Task instructions
Reproduce word for word the part of the passage on managing a child's tantrums, starting with "What we’ve had" and going on through "family in the car.".

Passage shown
※ ※ ※

We’ve learned that in order for consequence to be effective, it needs to be swift, following the challenging behaviours, and it needs to be firm, no negotiation.
Of course one of the issues with maintaining effective consequences is consistency. We are having some trouble in this area, which is also likely why changes are a very slow process for our son thus far.
From what we have learned, in order for consequences to be effective, they do need to immediately follow the challenging behaviour-obviously to make it easier on the child to understand which of their behaviours were unacceptable.
We’ve found it especially tricky to enforce swift consequence at times such as when we’re all in the car. Unfortunately this has also meant the car has been the setting for many of the absolute worst tantrums we’ve seen from Andre to date.
In the car, we feel there’s not a whole lot we can take away or deprive him of, as such-as a result of engaging in screaming and other challenging behaviours.
What we’ve had a lot of trouble with, in terms of triggers for Andre’s tantrums in the car, is if either my wife or I need to jump out of the car quickly-to put petrol in/ grab something from the store quickly, leaving Andre and the rest of the family in the car.
For some reason, this is just a massive trigger for our son, so he’ll instantly just start a shrieking scream as soon as one of us leaves the car, and whilst kicking and throwing anything he can get his hands on, he’ll continue to scream until that person gets back into the car.
Regardless of various ways we tried to combat this, we’ve found that it simply means it’s a matter of we all go, or we all go home-and one of us sneaks back out of the house at some point to get what we needed.
I imagine many people out there can relate to situations like these when you have a child on the autism spectrum, and can probably empathise with how bad and inept as parents it can make you feel sometimes when these situations arise and you suddenly have many eyes on you.
This is certainly on ongoing battle for us, trying to navigate a way through the ASD related tantrums. It has sadly meant there are a lot of places we simply cannot go at this point in time.
This is definitely an area that we will continue to write and update you all about as we continue to learn more and adjust our approaches as many times as it takes to find effective strategies that can be applied and passed on.
At this point in our journey, my main recommendations, purely based on our own learnings and experiences in this area, are to try to pay close attention to those ‘antecedents’ mentioned earlier, or simply put triggers that tend to lead to these challenging behaviours.
As some dictionaries simply describe it, an antecedent is: something that existed before or, logically precedes another.
If you can identify what triggers may exist for your child, it may help you to avoid those things or actions, or find other ways of navigating through those situations more successfully.

※ ※ ※

Record excerpts
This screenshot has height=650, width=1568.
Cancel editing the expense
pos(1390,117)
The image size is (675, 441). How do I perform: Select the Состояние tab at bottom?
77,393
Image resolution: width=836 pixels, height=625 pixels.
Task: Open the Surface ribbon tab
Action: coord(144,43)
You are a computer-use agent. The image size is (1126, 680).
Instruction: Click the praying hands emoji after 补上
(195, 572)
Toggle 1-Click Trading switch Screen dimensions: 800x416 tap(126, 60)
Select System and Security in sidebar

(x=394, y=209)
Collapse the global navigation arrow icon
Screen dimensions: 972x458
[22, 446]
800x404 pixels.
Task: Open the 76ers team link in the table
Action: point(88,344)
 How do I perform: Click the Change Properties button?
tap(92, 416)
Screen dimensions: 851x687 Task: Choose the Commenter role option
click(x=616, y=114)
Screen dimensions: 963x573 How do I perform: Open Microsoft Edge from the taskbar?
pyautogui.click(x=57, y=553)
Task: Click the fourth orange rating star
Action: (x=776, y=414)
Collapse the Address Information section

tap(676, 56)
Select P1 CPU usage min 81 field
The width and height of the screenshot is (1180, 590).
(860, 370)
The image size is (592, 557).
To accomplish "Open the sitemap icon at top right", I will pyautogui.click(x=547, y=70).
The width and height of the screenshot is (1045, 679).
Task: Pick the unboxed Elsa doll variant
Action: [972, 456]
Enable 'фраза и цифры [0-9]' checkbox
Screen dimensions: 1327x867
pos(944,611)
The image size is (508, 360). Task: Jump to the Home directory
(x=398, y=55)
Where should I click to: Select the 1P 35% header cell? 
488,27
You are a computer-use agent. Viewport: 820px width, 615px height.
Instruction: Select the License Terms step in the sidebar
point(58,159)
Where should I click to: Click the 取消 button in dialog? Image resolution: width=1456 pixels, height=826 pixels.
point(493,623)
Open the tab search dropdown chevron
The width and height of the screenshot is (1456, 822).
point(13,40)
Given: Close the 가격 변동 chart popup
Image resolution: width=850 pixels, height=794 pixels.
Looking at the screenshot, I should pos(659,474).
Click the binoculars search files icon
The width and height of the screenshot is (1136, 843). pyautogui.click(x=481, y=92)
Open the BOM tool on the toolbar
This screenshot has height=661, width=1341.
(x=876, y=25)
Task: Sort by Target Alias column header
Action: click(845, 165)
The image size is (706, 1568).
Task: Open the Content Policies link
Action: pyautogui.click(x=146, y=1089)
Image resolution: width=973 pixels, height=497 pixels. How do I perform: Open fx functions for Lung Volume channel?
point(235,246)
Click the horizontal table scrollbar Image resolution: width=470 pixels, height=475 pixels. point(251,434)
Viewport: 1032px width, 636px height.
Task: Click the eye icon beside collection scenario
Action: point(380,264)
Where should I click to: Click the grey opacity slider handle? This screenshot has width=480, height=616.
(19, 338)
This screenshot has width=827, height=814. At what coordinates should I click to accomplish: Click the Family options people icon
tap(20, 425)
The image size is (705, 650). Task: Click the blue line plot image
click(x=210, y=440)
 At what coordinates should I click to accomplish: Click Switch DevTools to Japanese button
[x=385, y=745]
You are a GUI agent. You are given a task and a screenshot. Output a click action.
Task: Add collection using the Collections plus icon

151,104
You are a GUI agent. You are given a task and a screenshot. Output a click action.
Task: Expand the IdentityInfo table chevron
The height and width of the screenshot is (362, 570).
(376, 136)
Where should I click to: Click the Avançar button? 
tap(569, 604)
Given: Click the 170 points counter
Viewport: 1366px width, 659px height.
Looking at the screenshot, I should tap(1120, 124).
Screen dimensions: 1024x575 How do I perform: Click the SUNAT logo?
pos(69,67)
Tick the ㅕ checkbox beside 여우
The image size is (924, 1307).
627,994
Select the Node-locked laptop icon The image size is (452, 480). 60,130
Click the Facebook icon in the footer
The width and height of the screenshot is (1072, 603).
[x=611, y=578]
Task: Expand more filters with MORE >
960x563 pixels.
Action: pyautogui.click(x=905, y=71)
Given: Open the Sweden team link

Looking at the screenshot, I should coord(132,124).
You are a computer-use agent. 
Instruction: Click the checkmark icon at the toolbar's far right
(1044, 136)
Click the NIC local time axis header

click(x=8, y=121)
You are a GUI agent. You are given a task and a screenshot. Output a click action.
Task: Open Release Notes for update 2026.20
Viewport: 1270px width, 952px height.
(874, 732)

※ ※ ※

Exercise response
What we’ve had a lot of trouble with, in terms of triggers for Andre’s tantrums in the car, is if either my wife or I need to jump out of the car quickly-to put petrol in/ grab something from the store quickly, leaving Andre and the rest of the family in the car.